This is the man to whom the New York Times owes its lifeblood.
Without a monopoly, Slim doesn’t look like such a genius. He bought CompUSA in 2000; by 2008, the company had closed its doors.22 He bought a gold mine in Mexico just before the floor dropped out on gold. His purchase of a portion of the UK Independent in 2008 was, as he admitted, a mistake—“a bad one.”23 The single good investment Slim has made may well be his decision to bail the New York Times out of imminent collapse. True, the stock crashed from fifteen dollars to six as soon as Slim began acquiring shares. Even Times insiders thought Slim’s investment was “crazy.”24 But what they don’t understand is that Slim relies on immense, continuing Mexican immigration to the United States, both legal and illegal, for his fortune. Buying pro–illegal immigration coverage in America’s most influential newspaper was a wise business investment.
HOW “THE RICHEST MAN IN THE WORLD” MAKES MONEY ON ILLEGAL IMMIGRATION
One of the ways Slim makes money off of illegal immigration in the United States is by overcharging Mexicans to call home, especially during World Cup soccer season. Slim takes a percentage of all cell phone calls into Mexico—and Telmex’s “interconnection rates” are astronomical.25 International roaming rates are 37 percent higher in Mexico than the average of all OECD countries.26
But the main way illegal immigrants benefit Slim is through their remissions. Monopolistic pricing is of little value in a poor country. A monopoly on air in Burundi would not produce the world’s richest man. Luckily for Slim, Mexico is located right next to one of the wealthiest nations in the world. The OECD estimates that Slim’s suffocating telecommunications monopoly costs Mexican consumers $26 billion a year, with more than half of that coming from Slim gouging his customers.27 They would have $20 billion less to spend without 40 million Mexicans living in the United States.28
According to the World Bank and the International Monetary Fund, Mexican immigrants or those of Mexican descent send at least $20 billion out of America back to their relatives in Mexico each year.29 No wonder immigrants are so reliant on welfare—they’re sending so much of it out of the country! Twenty billion dollars is significantly more—about a quarter more—than the amount of money the United States sends to Mexico in direct foreign aid.30 The $20 billion being sent to immigrants’ grandmothers in Chiapas is forever eliminated from the American economy—unavailable for investment in American companies, the purchase of American products, or hiring American workers. That’s a cost of immigration that Americans are never told about.

**The task**
Extend the passage on Slim's fortune and Mexican immigration, picking up right after its last sentence.

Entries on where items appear
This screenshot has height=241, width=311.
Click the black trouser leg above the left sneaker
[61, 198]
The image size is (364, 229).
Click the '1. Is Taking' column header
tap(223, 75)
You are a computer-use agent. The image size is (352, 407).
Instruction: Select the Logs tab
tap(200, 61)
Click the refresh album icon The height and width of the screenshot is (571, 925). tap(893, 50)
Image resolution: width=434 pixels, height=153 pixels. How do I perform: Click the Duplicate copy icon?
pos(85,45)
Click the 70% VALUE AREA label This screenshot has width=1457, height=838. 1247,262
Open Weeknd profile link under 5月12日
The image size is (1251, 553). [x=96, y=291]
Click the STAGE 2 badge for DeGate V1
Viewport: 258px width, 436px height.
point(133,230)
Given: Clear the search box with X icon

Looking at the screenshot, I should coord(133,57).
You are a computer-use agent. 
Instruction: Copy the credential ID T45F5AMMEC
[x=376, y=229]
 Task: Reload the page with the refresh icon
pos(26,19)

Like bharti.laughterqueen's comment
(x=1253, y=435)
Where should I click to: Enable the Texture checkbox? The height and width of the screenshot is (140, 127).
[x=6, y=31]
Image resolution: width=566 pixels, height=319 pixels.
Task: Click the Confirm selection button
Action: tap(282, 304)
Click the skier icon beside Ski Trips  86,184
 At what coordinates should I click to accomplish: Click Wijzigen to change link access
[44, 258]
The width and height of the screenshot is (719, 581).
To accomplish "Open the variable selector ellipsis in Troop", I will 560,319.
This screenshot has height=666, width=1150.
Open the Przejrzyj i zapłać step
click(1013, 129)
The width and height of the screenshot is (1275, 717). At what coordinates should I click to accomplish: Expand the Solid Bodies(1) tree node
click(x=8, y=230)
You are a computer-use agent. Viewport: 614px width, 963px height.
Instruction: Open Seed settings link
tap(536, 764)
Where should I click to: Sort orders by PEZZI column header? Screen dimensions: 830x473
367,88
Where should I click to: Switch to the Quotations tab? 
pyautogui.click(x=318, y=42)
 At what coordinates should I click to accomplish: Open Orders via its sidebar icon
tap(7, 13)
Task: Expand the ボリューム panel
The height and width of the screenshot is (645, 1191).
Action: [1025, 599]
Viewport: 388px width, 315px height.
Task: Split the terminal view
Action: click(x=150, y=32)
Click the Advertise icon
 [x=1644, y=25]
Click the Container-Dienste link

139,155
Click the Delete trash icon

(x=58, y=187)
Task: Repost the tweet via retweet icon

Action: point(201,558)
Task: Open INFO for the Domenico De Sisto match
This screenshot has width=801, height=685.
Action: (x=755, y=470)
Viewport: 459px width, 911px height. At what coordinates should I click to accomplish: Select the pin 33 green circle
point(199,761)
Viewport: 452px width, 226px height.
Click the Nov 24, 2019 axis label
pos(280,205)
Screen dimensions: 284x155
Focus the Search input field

**Response for this exercise**
These billions of dollars being drained out of the U.S. economy every year would be bad enough if the money were coming exclusively from cheap-labor employers like Sheldon Adelson. But it’s worse than that. It comes from American taxpayers. Not only do taxpayers have to support Americans who lose their jobs to low-wage immigrant laborers, taxpayers support the immigrants, too. Seventy-five percent of immigrant families from Mexico are on government assistance.31
Then they turn around and give the money to Carlos Slim. Seventy-three percent of legal Mexican immigrants send money back to their native land and 83 percent of illegal immigrants do.32 Only because $20 billion is being sent by immigrants out of the United States, back to Mexico, can Slim continue to gouge customers for his crappy products. The majority of the money sent by immigrants to Mexico is used for “consumption”—i.e., to buy Carlos Slim’s telephone service, shop at Carlos Slim’s department stores, and eat in Carlos Slim’s restaurants.33 Slim’s businesses account for 40 percent of all publicly traded companies on Mexico’s main stock market index. He owns more than two hundred businesses—banks, retail outlets, restaurant chains, hotels, an airline, a mining company, Sears Mexico, a bottling company, a cigarette manufacturer, and construction, insurance, and real estate companies.
What would all those businesses be worth in Burundi?
That’s why, in 2014, Slim was exhorting Mexican youth to cross illegally into the United States for jobs. The stated purpose of Obama’s open defiance of American immigration laws was to avoid punishing “children” who were brought to the United States by their parents. Slim didn’t care about that. (Then again, neither did Obama.) He just wanted more Mexicans working in America and sending dollars back to him. As the CEO of the “Carlos Slim Foundation” explained, “[O]ur goal is to reduce the access barriers for them to reach this potential . . . to build not just them but their families, so they’re able to contribute to the economy”—i.e., the Mexican economy owned by Carlos Slim.34
Slim’s income stream takes a circuitous route, going from American taxpayers, to government assistance programs, to the immigrant, to his relatives in Mexico, to services, food, and clothes sold by . . . Carlos Slim! It would be simpler if Americans cut Slim a check for $20 billion every year, but taxpayers might object to being bilked to support a Mexican plutocrat.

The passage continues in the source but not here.